#### WORK TO COMPLETE
Rewrite the lines below as a numbered list, leaving out the blank lines.

◇ ◇ ◇

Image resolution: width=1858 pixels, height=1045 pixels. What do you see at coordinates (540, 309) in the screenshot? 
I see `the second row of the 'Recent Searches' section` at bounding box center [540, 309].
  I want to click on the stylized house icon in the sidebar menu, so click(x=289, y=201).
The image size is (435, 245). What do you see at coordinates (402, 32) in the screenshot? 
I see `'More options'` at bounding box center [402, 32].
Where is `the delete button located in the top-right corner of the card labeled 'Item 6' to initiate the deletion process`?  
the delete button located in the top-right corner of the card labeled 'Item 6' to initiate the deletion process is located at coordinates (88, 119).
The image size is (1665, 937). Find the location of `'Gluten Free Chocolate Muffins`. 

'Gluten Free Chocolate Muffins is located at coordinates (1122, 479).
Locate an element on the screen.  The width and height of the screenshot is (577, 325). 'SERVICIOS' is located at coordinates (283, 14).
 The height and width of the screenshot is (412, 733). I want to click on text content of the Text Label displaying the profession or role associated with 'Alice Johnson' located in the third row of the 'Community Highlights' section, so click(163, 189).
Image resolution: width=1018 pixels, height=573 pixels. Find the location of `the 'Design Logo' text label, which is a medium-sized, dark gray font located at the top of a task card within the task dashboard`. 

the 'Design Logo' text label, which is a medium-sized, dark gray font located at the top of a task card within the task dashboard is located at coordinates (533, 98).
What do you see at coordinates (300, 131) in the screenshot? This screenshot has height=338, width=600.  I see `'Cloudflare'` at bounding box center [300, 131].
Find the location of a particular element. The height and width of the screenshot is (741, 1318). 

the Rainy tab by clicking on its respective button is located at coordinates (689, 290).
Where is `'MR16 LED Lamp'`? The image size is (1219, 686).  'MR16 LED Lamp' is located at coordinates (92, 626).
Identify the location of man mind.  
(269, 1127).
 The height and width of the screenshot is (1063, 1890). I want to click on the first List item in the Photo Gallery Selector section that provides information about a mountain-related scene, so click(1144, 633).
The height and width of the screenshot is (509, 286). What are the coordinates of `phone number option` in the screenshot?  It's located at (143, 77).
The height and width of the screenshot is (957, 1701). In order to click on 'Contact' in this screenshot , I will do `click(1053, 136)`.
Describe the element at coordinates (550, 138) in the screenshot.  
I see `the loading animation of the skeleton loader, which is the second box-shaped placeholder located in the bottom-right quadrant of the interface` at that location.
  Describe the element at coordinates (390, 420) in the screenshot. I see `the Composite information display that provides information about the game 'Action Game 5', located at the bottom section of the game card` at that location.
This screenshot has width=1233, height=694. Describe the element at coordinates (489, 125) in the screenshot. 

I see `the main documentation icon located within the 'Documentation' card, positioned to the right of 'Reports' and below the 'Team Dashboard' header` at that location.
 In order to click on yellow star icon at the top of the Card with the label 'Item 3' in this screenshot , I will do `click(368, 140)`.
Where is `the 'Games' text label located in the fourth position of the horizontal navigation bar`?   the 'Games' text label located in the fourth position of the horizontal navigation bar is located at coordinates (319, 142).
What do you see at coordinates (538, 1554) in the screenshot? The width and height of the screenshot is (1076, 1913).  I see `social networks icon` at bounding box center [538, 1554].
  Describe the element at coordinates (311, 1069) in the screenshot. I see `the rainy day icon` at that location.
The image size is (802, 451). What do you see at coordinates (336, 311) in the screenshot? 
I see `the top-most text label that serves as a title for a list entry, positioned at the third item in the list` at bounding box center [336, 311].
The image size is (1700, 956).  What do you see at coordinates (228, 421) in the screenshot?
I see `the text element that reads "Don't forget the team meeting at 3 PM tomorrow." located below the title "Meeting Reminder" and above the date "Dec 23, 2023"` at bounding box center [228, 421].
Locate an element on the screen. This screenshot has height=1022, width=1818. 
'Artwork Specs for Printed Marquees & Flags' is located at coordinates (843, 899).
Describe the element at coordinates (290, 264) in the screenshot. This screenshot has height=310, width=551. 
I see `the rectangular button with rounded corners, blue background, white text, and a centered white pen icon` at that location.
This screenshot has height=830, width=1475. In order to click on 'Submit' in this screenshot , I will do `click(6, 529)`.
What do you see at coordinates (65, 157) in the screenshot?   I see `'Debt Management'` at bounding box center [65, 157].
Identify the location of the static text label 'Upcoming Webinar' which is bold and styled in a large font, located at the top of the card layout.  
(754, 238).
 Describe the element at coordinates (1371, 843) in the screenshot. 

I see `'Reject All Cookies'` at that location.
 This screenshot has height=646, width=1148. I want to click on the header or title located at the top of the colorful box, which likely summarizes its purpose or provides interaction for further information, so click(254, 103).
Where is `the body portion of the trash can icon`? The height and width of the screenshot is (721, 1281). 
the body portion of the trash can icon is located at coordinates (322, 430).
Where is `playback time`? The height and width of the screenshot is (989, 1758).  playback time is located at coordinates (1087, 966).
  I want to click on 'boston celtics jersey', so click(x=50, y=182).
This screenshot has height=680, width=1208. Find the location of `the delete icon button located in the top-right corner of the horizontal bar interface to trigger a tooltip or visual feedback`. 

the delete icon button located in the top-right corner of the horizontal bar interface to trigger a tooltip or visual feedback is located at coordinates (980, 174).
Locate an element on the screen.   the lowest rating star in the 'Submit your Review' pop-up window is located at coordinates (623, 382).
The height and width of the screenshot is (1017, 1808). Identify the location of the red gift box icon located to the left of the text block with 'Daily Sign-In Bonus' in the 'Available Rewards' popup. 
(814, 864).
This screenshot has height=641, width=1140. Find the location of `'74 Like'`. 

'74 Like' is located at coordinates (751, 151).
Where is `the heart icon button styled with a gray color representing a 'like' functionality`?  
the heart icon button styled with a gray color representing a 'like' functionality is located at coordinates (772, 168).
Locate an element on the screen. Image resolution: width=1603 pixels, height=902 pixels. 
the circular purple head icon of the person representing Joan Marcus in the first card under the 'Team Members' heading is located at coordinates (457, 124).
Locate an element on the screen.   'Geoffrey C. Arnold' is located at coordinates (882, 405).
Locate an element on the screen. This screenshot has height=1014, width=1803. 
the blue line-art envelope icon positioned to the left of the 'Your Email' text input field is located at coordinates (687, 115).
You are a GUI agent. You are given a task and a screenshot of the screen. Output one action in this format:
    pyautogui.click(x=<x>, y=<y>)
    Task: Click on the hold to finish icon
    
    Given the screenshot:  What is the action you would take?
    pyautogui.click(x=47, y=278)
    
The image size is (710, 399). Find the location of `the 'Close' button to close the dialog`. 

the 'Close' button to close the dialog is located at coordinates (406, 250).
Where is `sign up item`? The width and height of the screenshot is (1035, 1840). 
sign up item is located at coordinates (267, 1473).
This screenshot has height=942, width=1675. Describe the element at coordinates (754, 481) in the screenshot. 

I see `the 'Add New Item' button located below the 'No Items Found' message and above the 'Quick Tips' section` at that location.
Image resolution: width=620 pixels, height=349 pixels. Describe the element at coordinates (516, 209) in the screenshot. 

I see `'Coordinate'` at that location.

◇ ◇ ◇

#### RESULT FOR THIS EXERCISE
1. Image resolution: width=1858 pixels, height=1045 pixels. What do you see at coordinates (540, 309) in the screenshot? 
2. I see `the second row of the 'Recent Searches' section` at bounding box center [540, 309].
3.   I want to click on the stylized house icon in the sidebar menu, so click(x=289, y=201).
4. The image size is (435, 245). What do you see at coordinates (402, 32) in the screenshot? 
5. I see `'More options'` at bounding box center [402, 32].
6. Where is `the delete button located in the top-right corner of the card labeled 'Item 6' to initiate the deletion process`?  
7. the delete button located in the top-right corner of the card labeled 'Item 6' to initiate the deletion process is located at coordinates (88, 119).
8. The image size is (1665, 937). Find the location of `'Gluten Free Chocolate Muffins`. 
9. 'Gluten Free Chocolate Muffins is located at coordinates (1122, 479).
10. Locate an element on the screen.  The width and height of the screenshot is (577, 325). 'SERVICIOS' is located at coordinates (283, 14).
11.  The height and width of the screenshot is (412, 733). I want to click on text content of the Text Label displaying the profession or role associated with 'Alice Johnson' located in the third row of the 'Community Highlights' section, so click(163, 189).
12. Image resolution: width=1018 pixels, height=573 pixels. Find the location of `the 'Design Logo' text label, which is a medium-sized, dark gray font located at the top of a task card within the task dashboard`. 
13. the 'Design Logo' text label, which is a medium-sized, dark gray font located at the top of a task card within the task dashboard is located at coordinates (533, 98).
14. What do you see at coordinates (300, 131) in the screenshot? This screenshot has height=338, width=600.  I see `'Cloudflare'` at bounding box center [300, 131].
15. Find the location of a particular element. The height and width of the screenshot is (741, 1318). 
16. the Rainy tab by clicking on its respective button is located at coordinates (689, 290).
17. Where is `'MR16 LED Lamp'`? The image size is (1219, 686).  'MR16 LED Lamp' is located at coordinates (92, 626).
18. Identify the location of man mind.  
19. (269, 1127).
20.  The height and width of the screenshot is (1063, 1890). I want to click on the first List item in the Photo Gallery Selector section that provides information about a mountain-related scene, so click(1144, 633).
21. The height and width of the screenshot is (509, 286). What are the coordinates of `phone number option` in the screenshot?  It's located at (143, 77).
22. The height and width of the screenshot is (957, 1701). In order to click on 'Contact' in this screenshot , I will do `click(1053, 136)`.
23. Describe the element at coordinates (550, 138) in the screenshot.  
24. I see `the loading animation of the skeleton loader, which is the second box-shaped placeholder located in the bottom-right quadrant of the interface` at that location.
25.   Describe the element at coordinates (390, 420) in the screenshot. I see `the Composite information display that provides information about the game 'Action Game 5', located at the bottom section of the game card` at that location.
26. This screenshot has width=1233, height=694. Describe the element at coordinates (489, 125) in the screenshot. 
27. I see `the main documentation icon located within the 'Documentation' card, positioned to the right of 'Reports' and below the 'Team Dashboard' header` at that location.
28.  In order to click on yellow star icon at the top of the Card with the label 'Item 3' in this screenshot , I will do `click(368, 140)`.
29. Where is `the 'Games' text label located in the fourth position of the horizontal navigation bar`?   the 'Games' text label located in the fourth position of the horizontal navigation bar is located at coordinates (319, 142).
30. What do you see at coordinates (538, 1554) in the screenshot? The width and height of the screenshot is (1076, 1913).  I see `social networks icon` at bounding box center [538, 1554].
31.   Describe the element at coordinates (311, 1069) in the screenshot. I see `the rainy day icon` at that location.
32. The image size is (802, 451). What do you see at coordinates (336, 311) in the screenshot? 
33. I see `the top-most text label that serves as a title for a list entry, positioned at the third item in the list` at bounding box center [336, 311].
34. The image size is (1700, 956).  What do you see at coordinates (228, 421) in the screenshot?
35. I see `the text element that reads "Don't forget the team meeting at 3 PM tomorrow." located below the title "Meeting Reminder" and above the date "Dec 23, 2023"` at bounding box center [228, 421].
36. Locate an element on the screen. This screenshot has height=1022, width=1818. 
37. 'Artwork Specs for Printed Marquees & Flags' is located at coordinates (843, 899).
38. Describe the element at coordinates (290, 264) in the screenshot. This screenshot has height=310, width=551. 
39. I see `the rectangular button with rounded corners, blue background, white text, and a centered white pen icon` at that location.
40. This screenshot has height=830, width=1475. In order to click on 'Submit' in this screenshot , I will do `click(6, 529)`.
41. What do you see at coordinates (65, 157) in the screenshot?   I see `'Debt Management'` at bounding box center [65, 157].
42. Identify the location of the static text label 'Upcoming Webinar' which is bold and styled in a large font, located at the top of the card layout.  
43. (754, 238).
44.  Describe the element at coordinates (1371, 843) in the screenshot. 
45. I see `'Reject All Cookies'` at that location.
46.  This screenshot has height=646, width=1148. I want to click on the header or title located at the top of the colorful box, which likely summarizes its purpose or provides interaction for further information, so click(254, 103).
47. Where is `the body portion of the trash can icon`? The height and width of the screenshot is (721, 1281). 
48. the body portion of the trash can icon is located at coordinates (322, 430).
49. Where is `playback time`? The height and width of the screenshot is (989, 1758).  playback time is located at coordinates (1087, 966).
50.   I want to click on 'boston celtics jersey', so click(x=50, y=182).
51. This screenshot has height=680, width=1208. Find the location of `the delete icon button located in the top-right corner of the horizontal bar interface to trigger a tooltip or visual feedback`. 
52. the delete icon button located in the top-right corner of the horizontal bar interface to trigger a tooltip or visual feedback is located at coordinates (980, 174).
53. Locate an element on the screen.   the lowest rating star in the 'Submit your Review' pop-up window is located at coordinates (623, 382).
54. The height and width of the screenshot is (1017, 1808). Identify the location of the red gift box icon located to the left of the text block with 'Daily Sign-In Bonus' in the 'Available Rewards' popup. 
55. (814, 864).
56. This screenshot has height=641, width=1140. Find the location of `'74 Like'`. 
57. '74 Like' is located at coordinates (751, 151).
58. Where is `the heart icon button styled with a gray color representing a 'like' functionality`?  
59. the heart icon button styled with a gray color representing a 'like' functionality is located at coordinates (772, 168).
60. Locate an element on the screen. Image resolution: width=1603 pixels, height=902 pixels. 
61. the circular purple head icon of the person representing Joan Marcus in the first card under the 'Team Members' heading is located at coordinates (457, 124).
62. Locate an element on the screen.   'Geoffrey C. Arnold' is located at coordinates (882, 405).
63. Locate an element on the screen. This screenshot has height=1014, width=1803. 
64. the blue line-art envelope icon positioned to the left of the 'Your Email' text input field is located at coordinates (687, 115).
65. You are a GUI agent. You are given a task and a screenshot of the screen. Output one action in this format:
66.     pyautogui.click(x=<x>, y=<y>)
67.     Task: Click on the hold to finish icon
68.     Given the screenshot:  What is the action you would take?
69.     pyautogui.click(x=47, y=278)
70. The image size is (710, 399). Find the location of `the 'Close' button to close the dialog`. 
71. the 'Close' button to close the dialog is located at coordinates (406, 250).
72. Where is `sign up item`? The width and height of the screenshot is (1035, 1840). 
73. sign up item is located at coordinates (267, 1473).
74. This screenshot has height=942, width=1675. Describe the element at coordinates (754, 481) in the screenshot. 
75. I see `the 'Add New Item' button located below the 'No Items Found' message and above the 'Quick Tips' section` at that location.
76. Image resolution: width=620 pixels, height=349 pixels. Describe the element at coordinates (516, 209) in the screenshot. 
77. I see `'Coordinate'` at that location.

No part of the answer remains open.